El gobernador y su compañero gritaron:

—¡España!

Una gran nave salió de detrás del promontorio de un islote.

—¡Maldición! —aulló el Corsario, con ojos llameantes—. Ese perro se me escapa otra vez.

—¡Es una carabela española!

—Rápido, amigos, remen hacia el islote antes de que nos hundan.

El gobernador, ya en la carabela, informaba al comandante del peligro que acababa de correr.

—Los españoles se alistan para apresarnos —gritó el Corsario.

—Estamos a cien metros de la playa —repuso Carmaux.

Vieron entonces brillar una mecha en la proa del barco y sin más se tiraron al agua con sus armas. Un proyectil de tres libras rompió la canoa.

Los filibusteros, escapados por milagro, se arrastraron por la playa seguidos por una veintena de disparos.

—¿Están heridos, mis amigos? —preguntó el Corsario.

—Los que tiran no son filibusteros: suelen errar.

—¡Síganme! ¡A la espesura!

Los corsarios llegaron hasta la falda de una colina sin encontrar ser viviente. Allí decidieron, a pesar del cansancio, llegar hasta la cima para deliberar sin molestias y vigilar al enemigo.

Necesitaron dos horas de fatigoso trabajo para abrirse paso en la espesura y llegar a una cumbre casi desnuda. A la luz de la luna, que acababa de salir, pudieron ver la carabela y a los soldados acampando en la playa, temerosos de internarse en el bosque.

—Es la segunda vez que se me escapa de las manos —comentó agrio el Corsario.

—Ahora —añadió el hamburgués— corremos el riesgo de caer en las suyas.

—Parece que estamos condenados a la horca.
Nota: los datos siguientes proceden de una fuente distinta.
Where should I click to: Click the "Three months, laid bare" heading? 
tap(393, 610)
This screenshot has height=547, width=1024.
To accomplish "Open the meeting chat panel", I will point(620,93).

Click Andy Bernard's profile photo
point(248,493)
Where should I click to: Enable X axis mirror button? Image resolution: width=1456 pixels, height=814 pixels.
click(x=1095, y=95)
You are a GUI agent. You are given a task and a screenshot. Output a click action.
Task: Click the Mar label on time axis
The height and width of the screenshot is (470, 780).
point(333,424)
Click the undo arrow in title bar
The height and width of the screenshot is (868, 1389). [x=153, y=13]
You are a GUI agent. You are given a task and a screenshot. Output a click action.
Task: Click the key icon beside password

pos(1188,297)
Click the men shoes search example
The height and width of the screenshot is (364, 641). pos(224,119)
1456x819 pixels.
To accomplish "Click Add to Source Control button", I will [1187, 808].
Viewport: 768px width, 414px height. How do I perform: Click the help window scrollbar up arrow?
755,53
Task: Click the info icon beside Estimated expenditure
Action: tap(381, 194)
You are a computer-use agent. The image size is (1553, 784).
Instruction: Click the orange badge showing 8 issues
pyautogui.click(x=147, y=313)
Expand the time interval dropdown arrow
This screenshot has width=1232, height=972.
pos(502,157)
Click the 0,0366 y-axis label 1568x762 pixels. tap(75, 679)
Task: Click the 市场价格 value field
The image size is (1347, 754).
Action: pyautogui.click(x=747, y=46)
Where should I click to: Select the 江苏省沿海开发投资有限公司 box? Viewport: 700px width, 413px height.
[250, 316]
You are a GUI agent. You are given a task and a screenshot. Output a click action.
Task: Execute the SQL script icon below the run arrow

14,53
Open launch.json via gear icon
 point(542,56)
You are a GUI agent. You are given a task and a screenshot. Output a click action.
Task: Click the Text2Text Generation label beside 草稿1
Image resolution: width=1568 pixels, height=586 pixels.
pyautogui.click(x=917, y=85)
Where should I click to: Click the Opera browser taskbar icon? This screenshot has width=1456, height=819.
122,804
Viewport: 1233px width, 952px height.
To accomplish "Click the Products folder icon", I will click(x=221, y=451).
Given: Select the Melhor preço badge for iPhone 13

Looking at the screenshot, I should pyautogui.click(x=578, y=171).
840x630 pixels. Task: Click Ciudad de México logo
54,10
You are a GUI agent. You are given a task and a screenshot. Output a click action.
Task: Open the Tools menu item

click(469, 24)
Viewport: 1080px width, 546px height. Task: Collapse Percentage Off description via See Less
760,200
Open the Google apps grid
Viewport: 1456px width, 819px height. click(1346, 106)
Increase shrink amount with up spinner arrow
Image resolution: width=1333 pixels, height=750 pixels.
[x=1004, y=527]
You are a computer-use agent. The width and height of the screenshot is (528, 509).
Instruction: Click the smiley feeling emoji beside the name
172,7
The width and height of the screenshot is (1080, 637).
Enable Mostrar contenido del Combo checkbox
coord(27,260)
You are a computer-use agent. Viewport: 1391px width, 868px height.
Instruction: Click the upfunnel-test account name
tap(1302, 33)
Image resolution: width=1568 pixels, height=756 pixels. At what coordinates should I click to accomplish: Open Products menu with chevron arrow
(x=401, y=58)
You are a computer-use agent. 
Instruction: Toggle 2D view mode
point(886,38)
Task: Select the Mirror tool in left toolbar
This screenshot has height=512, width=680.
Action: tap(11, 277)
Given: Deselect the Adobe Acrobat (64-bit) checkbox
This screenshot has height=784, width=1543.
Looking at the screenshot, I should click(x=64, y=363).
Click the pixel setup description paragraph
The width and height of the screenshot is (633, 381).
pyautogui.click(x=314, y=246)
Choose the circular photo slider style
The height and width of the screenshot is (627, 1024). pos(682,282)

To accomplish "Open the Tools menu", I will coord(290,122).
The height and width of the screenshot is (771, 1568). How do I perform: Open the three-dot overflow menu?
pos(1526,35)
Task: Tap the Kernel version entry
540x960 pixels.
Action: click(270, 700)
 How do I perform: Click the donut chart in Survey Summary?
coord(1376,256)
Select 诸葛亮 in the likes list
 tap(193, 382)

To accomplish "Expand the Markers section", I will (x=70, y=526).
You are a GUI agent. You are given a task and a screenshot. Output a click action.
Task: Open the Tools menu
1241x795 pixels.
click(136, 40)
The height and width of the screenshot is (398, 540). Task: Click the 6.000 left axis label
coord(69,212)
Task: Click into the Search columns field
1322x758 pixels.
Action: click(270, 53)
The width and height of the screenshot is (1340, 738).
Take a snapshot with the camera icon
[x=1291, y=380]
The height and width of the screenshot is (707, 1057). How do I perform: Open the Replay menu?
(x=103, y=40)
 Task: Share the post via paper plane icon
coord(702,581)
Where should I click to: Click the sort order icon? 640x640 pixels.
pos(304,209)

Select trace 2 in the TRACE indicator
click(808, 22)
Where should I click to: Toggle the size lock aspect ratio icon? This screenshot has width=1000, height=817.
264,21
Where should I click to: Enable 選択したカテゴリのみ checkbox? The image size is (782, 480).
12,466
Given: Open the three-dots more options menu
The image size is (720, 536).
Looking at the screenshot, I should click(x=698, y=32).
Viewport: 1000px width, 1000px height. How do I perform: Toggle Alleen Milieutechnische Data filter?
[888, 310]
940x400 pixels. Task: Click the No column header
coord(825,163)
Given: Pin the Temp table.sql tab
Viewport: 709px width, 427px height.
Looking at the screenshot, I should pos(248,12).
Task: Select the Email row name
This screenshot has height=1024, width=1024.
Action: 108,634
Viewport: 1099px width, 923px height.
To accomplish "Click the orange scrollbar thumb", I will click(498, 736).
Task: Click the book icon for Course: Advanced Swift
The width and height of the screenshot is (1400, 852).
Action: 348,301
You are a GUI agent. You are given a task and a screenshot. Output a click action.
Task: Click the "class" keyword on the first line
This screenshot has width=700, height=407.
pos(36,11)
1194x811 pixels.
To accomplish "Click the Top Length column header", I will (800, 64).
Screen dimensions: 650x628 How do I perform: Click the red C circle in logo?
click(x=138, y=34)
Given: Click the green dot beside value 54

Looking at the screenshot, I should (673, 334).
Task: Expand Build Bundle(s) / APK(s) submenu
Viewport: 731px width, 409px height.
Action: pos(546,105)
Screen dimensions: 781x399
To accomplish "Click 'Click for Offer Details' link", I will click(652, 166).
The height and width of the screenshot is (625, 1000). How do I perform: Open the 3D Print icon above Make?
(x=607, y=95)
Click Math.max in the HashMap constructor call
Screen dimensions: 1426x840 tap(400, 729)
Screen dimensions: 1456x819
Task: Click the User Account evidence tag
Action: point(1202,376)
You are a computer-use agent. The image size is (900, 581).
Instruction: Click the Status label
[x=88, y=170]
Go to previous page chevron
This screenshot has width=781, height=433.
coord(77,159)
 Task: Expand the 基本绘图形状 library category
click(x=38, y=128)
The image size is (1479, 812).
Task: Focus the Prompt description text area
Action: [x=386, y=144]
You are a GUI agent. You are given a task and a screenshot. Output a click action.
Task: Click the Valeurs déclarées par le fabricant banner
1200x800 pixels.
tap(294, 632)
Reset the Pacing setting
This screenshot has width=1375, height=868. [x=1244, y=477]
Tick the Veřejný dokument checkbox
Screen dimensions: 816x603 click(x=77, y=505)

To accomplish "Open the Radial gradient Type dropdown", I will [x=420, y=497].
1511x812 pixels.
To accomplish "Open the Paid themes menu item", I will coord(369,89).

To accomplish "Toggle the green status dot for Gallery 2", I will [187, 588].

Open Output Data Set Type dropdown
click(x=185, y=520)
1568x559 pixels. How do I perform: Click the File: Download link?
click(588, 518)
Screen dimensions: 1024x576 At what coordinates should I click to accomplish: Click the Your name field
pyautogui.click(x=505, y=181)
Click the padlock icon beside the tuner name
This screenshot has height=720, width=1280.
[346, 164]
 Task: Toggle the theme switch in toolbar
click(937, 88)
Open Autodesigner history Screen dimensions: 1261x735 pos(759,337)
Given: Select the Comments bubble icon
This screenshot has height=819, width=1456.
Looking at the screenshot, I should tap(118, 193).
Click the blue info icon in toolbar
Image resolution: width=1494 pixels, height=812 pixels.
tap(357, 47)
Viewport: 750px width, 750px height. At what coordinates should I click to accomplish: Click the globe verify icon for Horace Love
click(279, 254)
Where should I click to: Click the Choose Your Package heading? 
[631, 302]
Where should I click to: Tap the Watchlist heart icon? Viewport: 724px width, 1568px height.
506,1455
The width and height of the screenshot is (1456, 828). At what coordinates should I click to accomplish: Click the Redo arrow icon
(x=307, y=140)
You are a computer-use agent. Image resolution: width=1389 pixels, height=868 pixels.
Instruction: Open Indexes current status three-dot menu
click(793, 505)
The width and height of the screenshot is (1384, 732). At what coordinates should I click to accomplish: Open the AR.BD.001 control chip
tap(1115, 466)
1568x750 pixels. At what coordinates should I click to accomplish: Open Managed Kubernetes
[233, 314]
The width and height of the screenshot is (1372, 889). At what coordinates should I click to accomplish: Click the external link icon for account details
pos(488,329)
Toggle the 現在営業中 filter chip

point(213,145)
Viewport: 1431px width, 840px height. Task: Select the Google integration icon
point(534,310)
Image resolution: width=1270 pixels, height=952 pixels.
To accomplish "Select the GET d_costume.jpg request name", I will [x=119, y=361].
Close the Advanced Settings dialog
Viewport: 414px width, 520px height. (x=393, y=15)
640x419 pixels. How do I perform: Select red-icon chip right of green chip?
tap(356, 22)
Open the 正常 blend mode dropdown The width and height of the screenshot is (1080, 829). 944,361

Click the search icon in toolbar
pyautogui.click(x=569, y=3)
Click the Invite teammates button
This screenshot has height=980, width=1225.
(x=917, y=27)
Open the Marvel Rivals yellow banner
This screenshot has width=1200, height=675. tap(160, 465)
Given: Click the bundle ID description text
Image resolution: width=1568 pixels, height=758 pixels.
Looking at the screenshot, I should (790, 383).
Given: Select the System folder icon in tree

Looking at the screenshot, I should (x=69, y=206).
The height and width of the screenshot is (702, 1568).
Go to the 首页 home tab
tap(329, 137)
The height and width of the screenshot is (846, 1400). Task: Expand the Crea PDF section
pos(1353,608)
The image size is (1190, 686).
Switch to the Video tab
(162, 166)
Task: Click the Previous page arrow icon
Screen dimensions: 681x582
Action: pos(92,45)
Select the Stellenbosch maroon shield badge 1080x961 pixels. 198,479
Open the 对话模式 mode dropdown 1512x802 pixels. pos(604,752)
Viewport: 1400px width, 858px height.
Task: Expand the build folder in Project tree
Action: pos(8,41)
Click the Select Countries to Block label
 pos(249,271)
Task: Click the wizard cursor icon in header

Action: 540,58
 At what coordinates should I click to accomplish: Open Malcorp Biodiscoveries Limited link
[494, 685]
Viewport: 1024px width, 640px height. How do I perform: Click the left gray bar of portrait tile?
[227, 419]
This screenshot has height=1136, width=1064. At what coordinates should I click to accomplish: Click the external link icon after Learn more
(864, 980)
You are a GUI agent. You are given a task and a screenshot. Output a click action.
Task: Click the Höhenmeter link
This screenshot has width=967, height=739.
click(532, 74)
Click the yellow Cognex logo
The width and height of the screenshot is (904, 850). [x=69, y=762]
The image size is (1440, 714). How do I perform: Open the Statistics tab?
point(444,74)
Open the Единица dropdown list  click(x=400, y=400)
No contaremos aquí con la ayuda de un notario o de un conde de Lerma.

—¡El Olonés tendrá que venir en nuestra ayuda!

—¿Pero cuándo?

—Wan Guld debe estar colocando la soga con la cual me va a colgar —dijo con rabia el Corsario.

—¿Qué debemos hacer, capitán? —inquirieron los dos marineros.

—Resistir todo el tiempo posible.

—¿Aquí? —preguntó Carmaux.

—Sí, hay que atrincherarse en esta cumbre.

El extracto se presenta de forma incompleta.